▶ Exercise text

____

This major study compiles and analyses global-level data to assess relationships among diet, environmental sustainability and human health. It evaluates the potential future environmental impacts of the global dietary transition before exploring some possible solutions to the diet–environment–health trilemma.
The study draws upon a large body of data: environmental impacts of foods are based on 120 LCA publications that together contain 555 LCA analyses of 82 types of crops and animal products. This allows them to calculate diet-related GHG emissions per gram protein, per kilocalorie and per serving from ‘cradle to farm gate’. As regards health, 50 years of data for 100 of the world’s more populous nations are used to analyse global dietary trends and their drivers and then to forecast future diets should past trends continue. To quantify effects of alternative diets on mortality and on type II diabetes, cancer and chronic coronary heart disease, the paper compiles and summarizes results of studies encompassing ten million person-years of observations on diet and health. These relationships are then combined with projected increases in global population to forecast global environmental implications of current dietary trajectories and to calculate the environmental benefits of diets associated with lower incidences of chronic non-communicable diseases.

____

▶ Dataset content
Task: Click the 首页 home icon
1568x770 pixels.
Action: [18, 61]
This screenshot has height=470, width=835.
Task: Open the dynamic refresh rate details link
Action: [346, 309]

____

Please pick up the summary of the diet, environment and health study after its final sentence and continue it.

The study finds that changes towards healthier diets can have globally significant GHG benefits. Figures showing the relative impacts of the Mediterranean, vegetarian and pescetarian diets in terms of per capita GHG emissions, global GHG emissions, contribution to changes in cropland, and changes in cropland reduction find these dietary types have much lower impacts than business as usual dietary patterns (Figure 4 in the paper, copied below).
The paper calculates that if the global population consumed an average of the Mediterranean, pescatarian and vegetarian diets combined, there would be no net increase in global food related emissions.
Finally, the paper makes the following points:
a. Healthier diets are not necessarily more sustainable, and more sustainable diets are not necessarily healthier but there are many dietary options that can substantially improve both human and environmental health.
b. To address food related environmental problems action also needs to be taken to reduce food losses and waste and to close the yield gap.
c. And finally the dietary choices that individuals make are influenced by culture, nutritional knowledge, price, availability, taste and convenience, all of which must be considered if the dietary transition that is taking place is to be counteracted.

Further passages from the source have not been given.